* Begin Text block *

Question

A series RLC circuit has a quality factor $Q$ of 1000 at a center frequency of $10^{6}$ rad/s. The possible values of $R$, $L$ and $C$ are

• A. $R=1\,\Omega,\; L=1\,\mu\mathrm{H}\; \text{and}\; C=1\,\mu\mathrm{F}$
• B. $R=0.1\,\Omega,\; L=1\,\mu\mathrm{H}\; \text{and}\; C=1\,\mu\mathrm{F}$
• C. $R=0.01\,\Omega,\; L=1\,\mu\mathrm{H}\; \text{and}\; C=1\,\mu\mathrm{F}$
• D. $R=0.001\,\Omega,\; L=1\,\mu\mathrm{H}\; \text{and}\; C=1\,\mu\mathrm{F}$

Hint:

For a {series} RLC at resonance: $Q=\omega_0 L/R=1/(\omega_0 R C)$. If $L$ and $C$ already satisfy $\omega_0$, then $Q$ immediately fixes $R$.

Answer 1

The Correct Option is D

Step 1 (Resonant frequency check): For a series RLC, $\omega_0=\dfrac{1}{\sqrt{LC}}$. With $L=1\,\mu\mathrm{H}=10^{-6}\,$H and $C=1\,\mu\mathrm{F}=10^{-6}\,$F, $\sqrt{LC}=\sqrt{10^{-12}}=10^{-6}$, hence $\omega_0=10^{6}\,$rad/s, matching the given value.
Step 2 (Quality factor at resonance): For a series RLC, $Q=\dfrac{\omega_0 L}{R}=\dfrac{1}{\omega_0 R C}$. With $\omega_0 L = 10^{6}. 10^{-6}=1$, we get $Q=\dfrac{1}{R}$.
Step 3 (Solve for $R$): Given $Q=1000$, $R=\dfrac{1}{Q}=0.001\,\Omega$. The only option with $R=0.001\,\Omega$ (and the same $L,C$ that satisfy $\omega_0$) is (D).
\[ \boxed{R=0.001\,\Omega,\; L=1\,\mu\mathrm{H},\; C=1\,\mu\mathrm{F}} \]

* End Text block *
* Begin Recorded data *

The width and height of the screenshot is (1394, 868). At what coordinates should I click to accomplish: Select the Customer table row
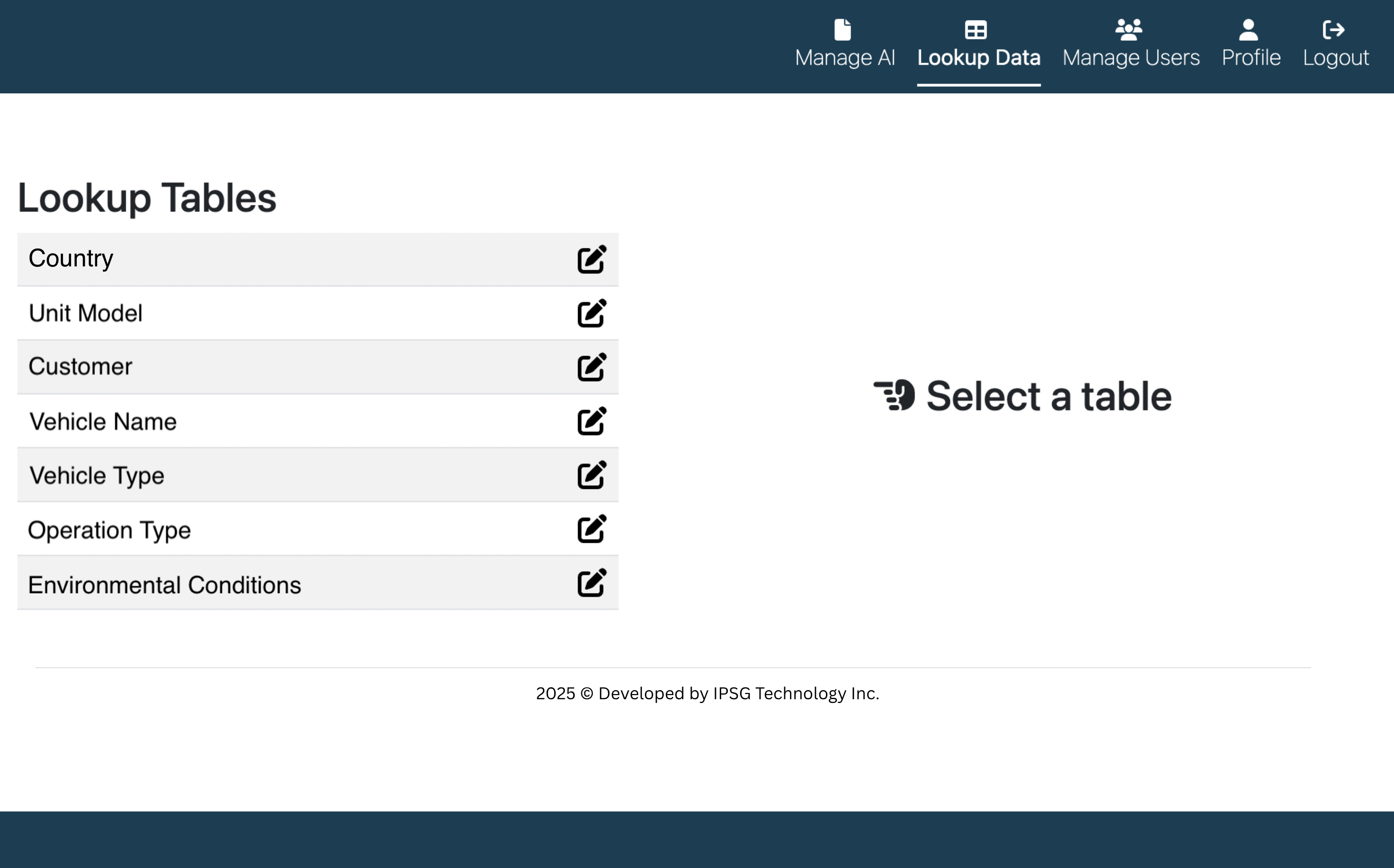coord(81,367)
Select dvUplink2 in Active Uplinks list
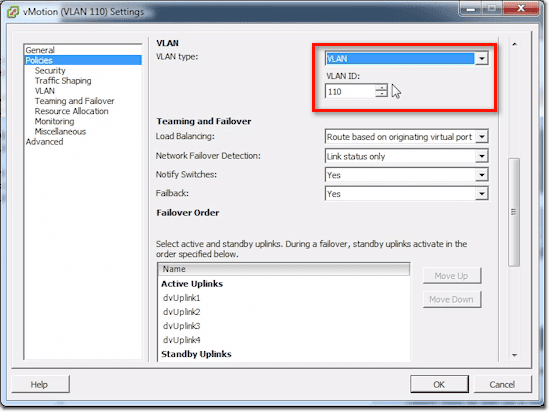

* End Recorded data *

Given exercise
Repeat the passage of the series RLC circuit text above from "Step 3 (Solve" to "satisfy $\omega_0$) is (D).", without any changes.

Response
Step 3 (Solve for $R$): Given $Q=1000$, $R=\dfrac{1}{Q}=0.001\,\Omega$. The only option with $R=0.001\,\Omega$ (and the same $L,C$ that satisfy $\omega_0$) is (D).